Carl Bildt est cet ancien Premier ministre et ministre des Affaires étrangères conservateur qui sera appelé à témoigner… en 2025. Il était membre du conseil d’administration de Lundin à l’époque des faits incriminés. Dans le courriel cité à l’audience, datant du 19 juin 2001, il mettait en garde la direction de Lundin face aux complications de travailler dans une zone où Khartoum menait une répression dure, qui allait isoler le Soudan sur la scène internationale. « Nous ne devons pas apparaitre comme des défenseurs du régime », prévenait Bildt.
« Quand Carl Bildt viendra témoigner, pense Schibbye, ça va attirer beaucoup de journalistes. Idem avec les interrogatoires des prévenus ». Mais de fait, l’intérêt pour les médias suédois est limité. Peut-être, comme le disent les deux reporters, du fait que c’est déjà une vieille histoire qui remonte à vingt ans. « Chacun a déjà un avis sur l’affaire depuis 20 ans, estime Schibbye. Soit Lundin y était pour aider le pays à sortir de la pauvreté, ou alors, ils sont coupables. Les gens ne sont pas trop intéressés par les nuances ».

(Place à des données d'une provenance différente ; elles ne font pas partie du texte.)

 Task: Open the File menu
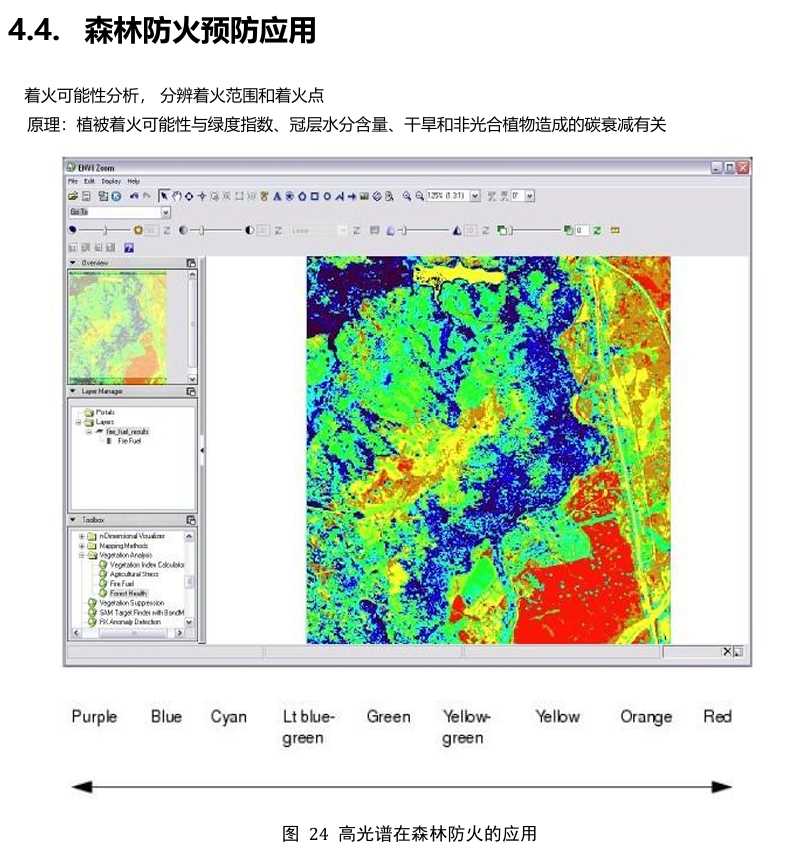coord(72,182)
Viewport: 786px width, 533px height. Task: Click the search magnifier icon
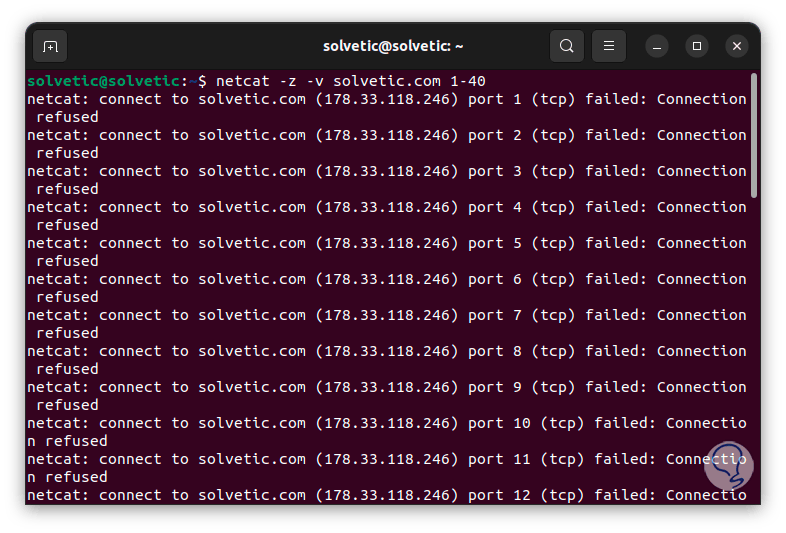(567, 46)
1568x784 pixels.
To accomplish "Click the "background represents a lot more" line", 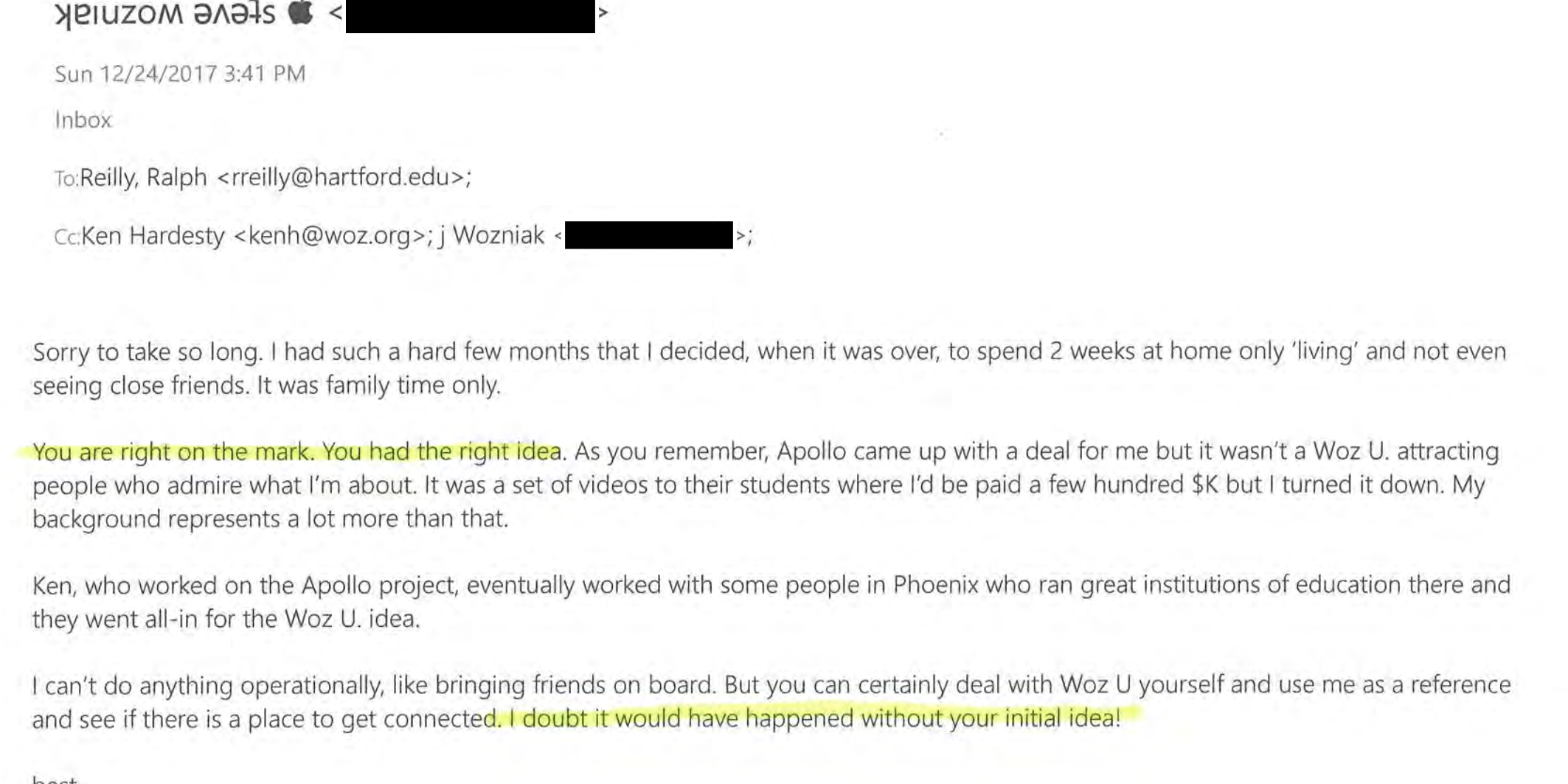I will coord(271,518).
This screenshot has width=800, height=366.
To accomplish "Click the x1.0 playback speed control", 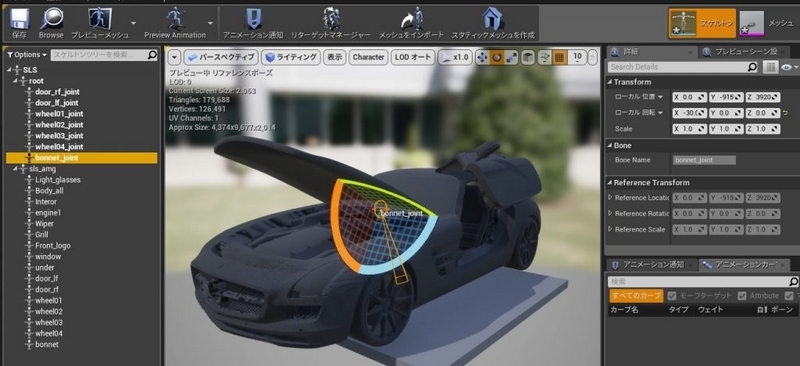I will click(x=455, y=57).
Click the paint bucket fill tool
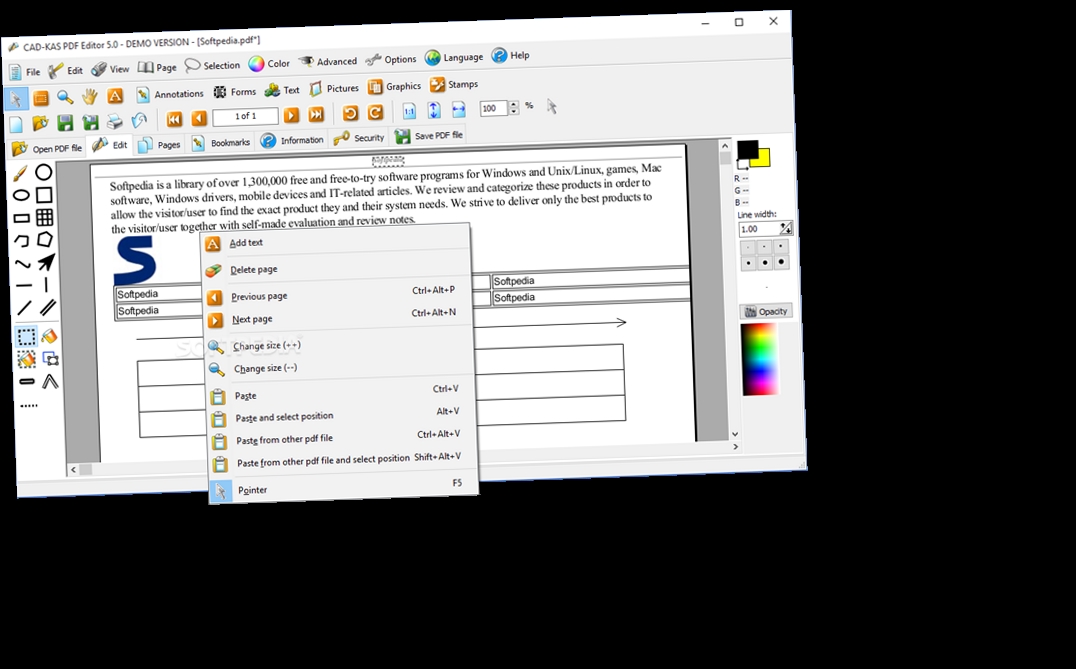The height and width of the screenshot is (669, 1076). [x=51, y=334]

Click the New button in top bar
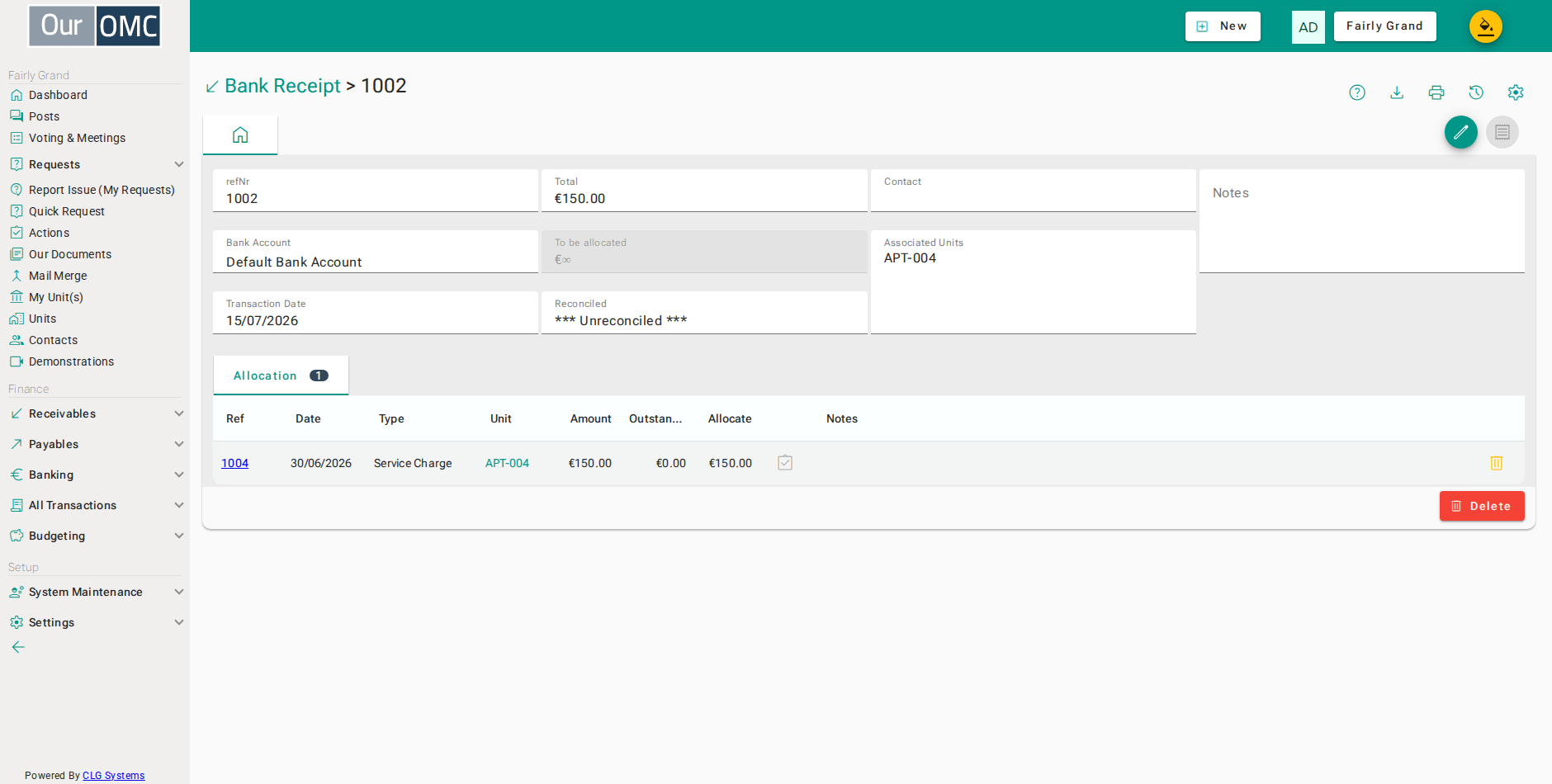pos(1223,26)
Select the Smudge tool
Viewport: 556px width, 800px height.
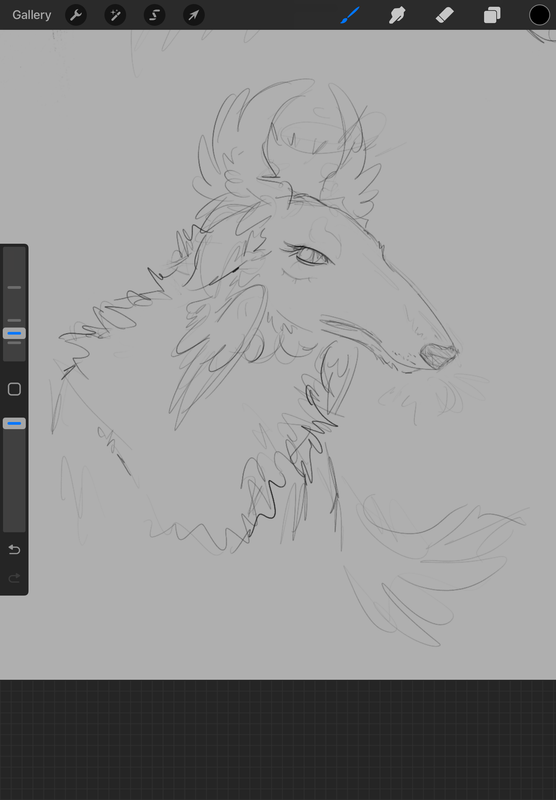pos(397,15)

Au retour de la pause, les lectures de rapports se poursuivent. L’un est du Département d’État américain, un autre de l’ONG Human Rights Watch. Les constats paraissent toujours aussi accablants pour Lundin. Après la pause déjeuner à midi, le banc des procureurs reprend la lecture d’un rapport sur la famine au Soudan. On évoque le rapport de compagnies de sécurité travaillant pour d’autres sociétés pétrolières qui évoquent le risque élevé que le pétrole représente dans la région. Chacun sur leur rangée, les deux prévenus écoutent. Les avocats de Lundin vont devoir patienter jusqu’au 29 novembre pour donner leur version, ceux de Schneiter le 20 février. A 16h30, la journée numéro 7 se termine.